Personal Data Breach

In the occasion of a data breach and Personal Data or related data is intentionally or unintentionally; lost, stolen, illegally processed, altered, unauthorized access or distribution cannot reasonably be excluded, or is compromised by any other reason, SGG shall investigate and report the incident, if needed, to the supervising authority when Personal Data is involved.

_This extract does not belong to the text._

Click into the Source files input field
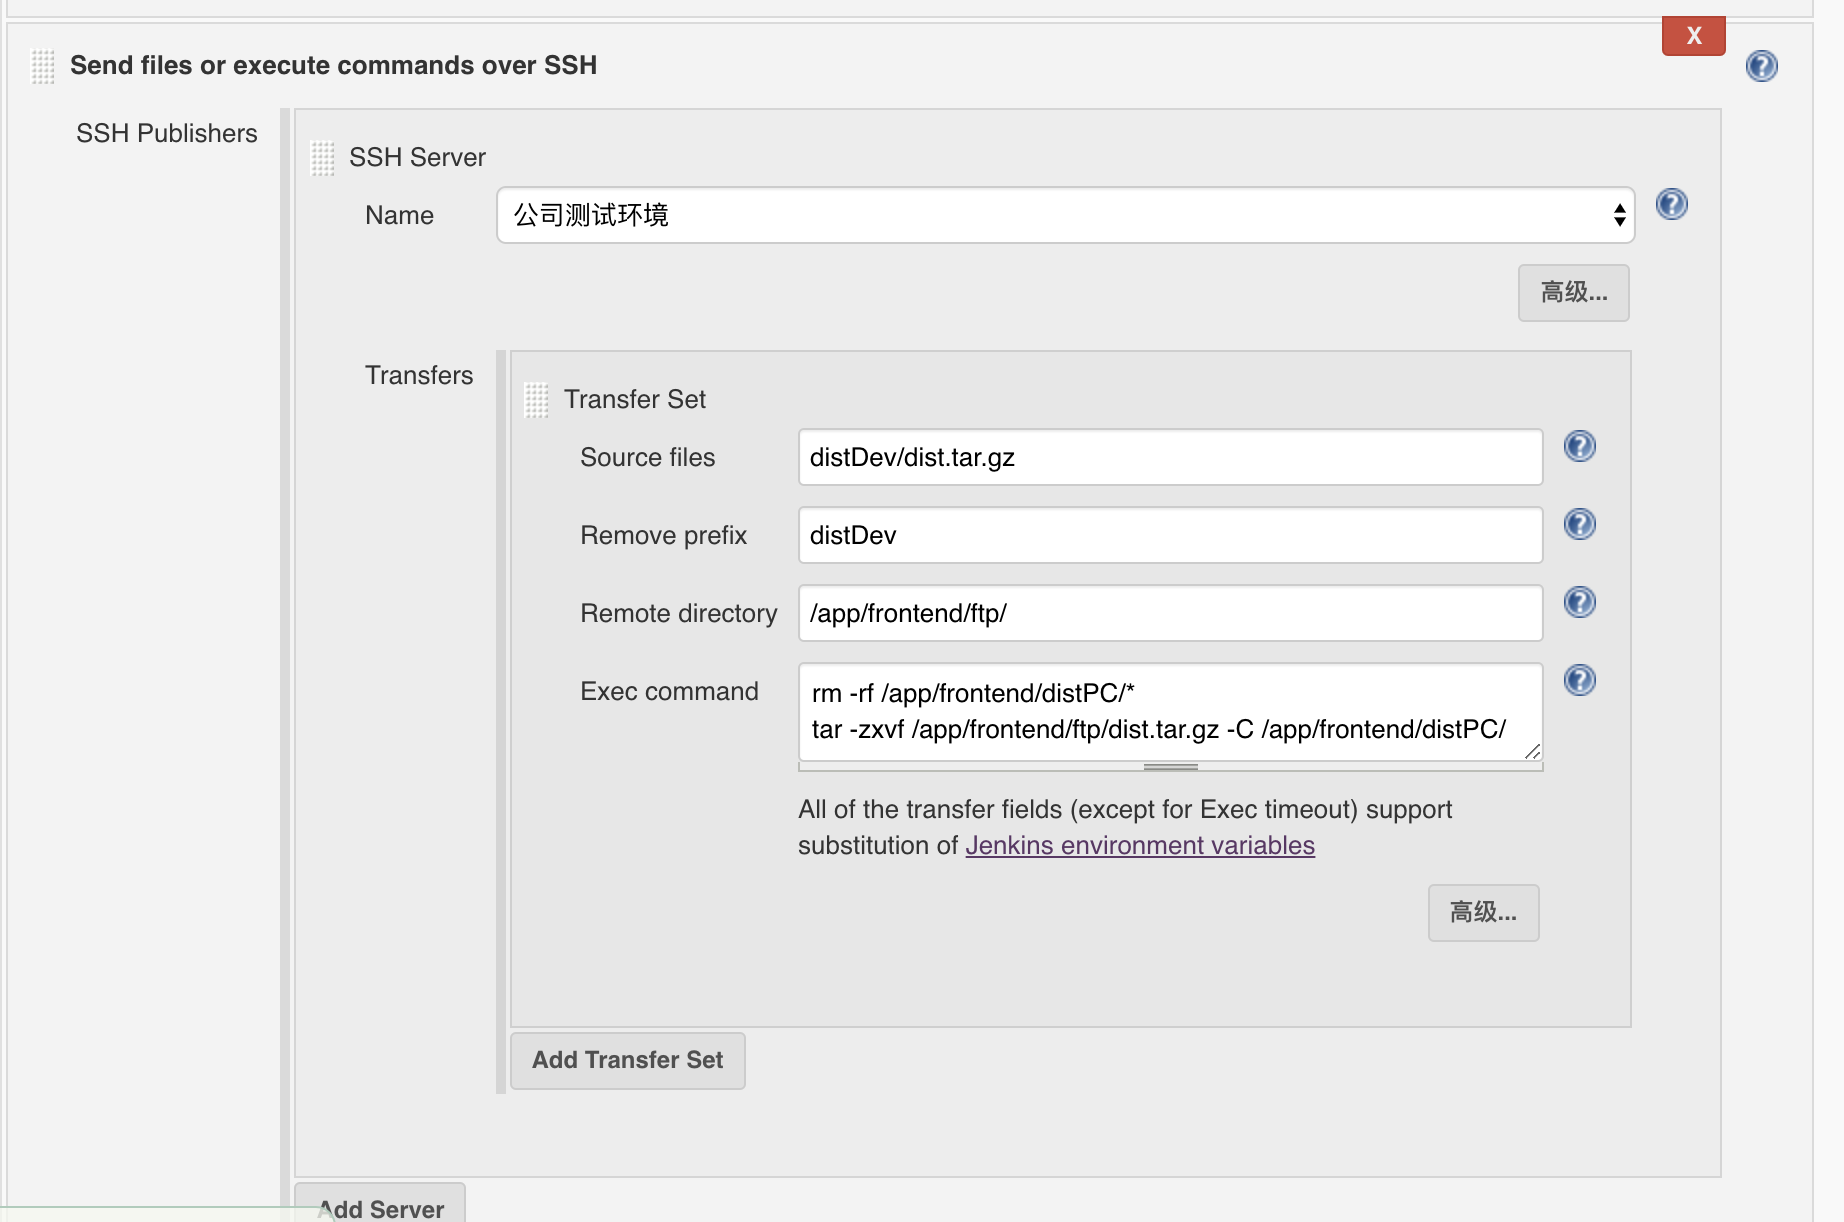The height and width of the screenshot is (1222, 1844). coord(1170,457)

All SGG employees have the obligation to report any Personal Data breach or incident to the Data Protection Officer (DPO) according our Reporting data leak incidents policy. This also applies when a breach or incident is observed by people outside SGG and reported to an employee. The DPO starts an incident investigation and reports incidents to management and if needed the authorities. The investigation will always be done with utmost care, independence and confidentiality. If a person or a group of persons is involved in the incident, SGG will provide feedback about the incident when needed or reasonably possible.  When a Personal Data incident does not involve SGG but a third party, we as SGG take up our social responsibility and will inform that party about the observed breach or incident within reasonable time and possibility.

Privacy contact at SGG

Personal Data control and protection is of utmost importance to SGG. Therefore, to promote protection, advice and quick access to a contact, SGG has dedicated employees assigned with Data Protection Officer (DPO) tasks at each European office. The DPO’s will independently monitor and control; the processing of Personal Data, the compliance with this Privacy and it’s related policies. The DPO is in the lead and will act as main SGG contact for people, data subjects, authorities, management and other stakeholders involved when a Data Subject Access Request (DSAR) is received or a data breach is investigated.

Any stakeholder or person who want to invoke a privacy right, report a breach, has a request or complaint related to Personal Data we process can contact SGG via:

●        privacy@sensysgatso.com

When a person disagrees with or wants to appeal a DPO answer, investigation or decision, the CEO may be consulted or contacted with the request to mediate in the matter.

Policy publication

This Privacy Policy is made available with the purpose to inform and be transparent to all our interested parties and stakeholders about why we need and how we process and manage collected personal data like; (possible) customers, partners, suppliers, contractors, other relations and employees of the Sensys Gatso Group (SGG).

Policy Update

This Privacy Policy is part of our Management System and may be changed or improved when needed, on request of management or when needed as results of internal audit and control programs. If the policy is updated it is made available and published at the earliest convenience.

Website content

Intellectual property rights

All material on the website, including texts, images and brands, as well as the design and graphic profiles, are the property of Sensys Gatso Group AB or our partners. All use, other than that required to use the website, or copying by you as a user requires Sensys Gatso Group AB’s written approval.

All use in breach of these terms and conditions may result in legal proceedings.

Liability

Sensys Gatso Group AB accepts no liability and provides no guarantees for the quality, functionality or availability of the website or its content. Additionally, where we provide reference to a third party we accept no liability for the material or content of the third party’s website.

Governing law

In the event of disputes arising from the terms and conditions, Swedish law shall apply with the exception of its conflict-of-law rules, with Jönköping District Court as the first court instance.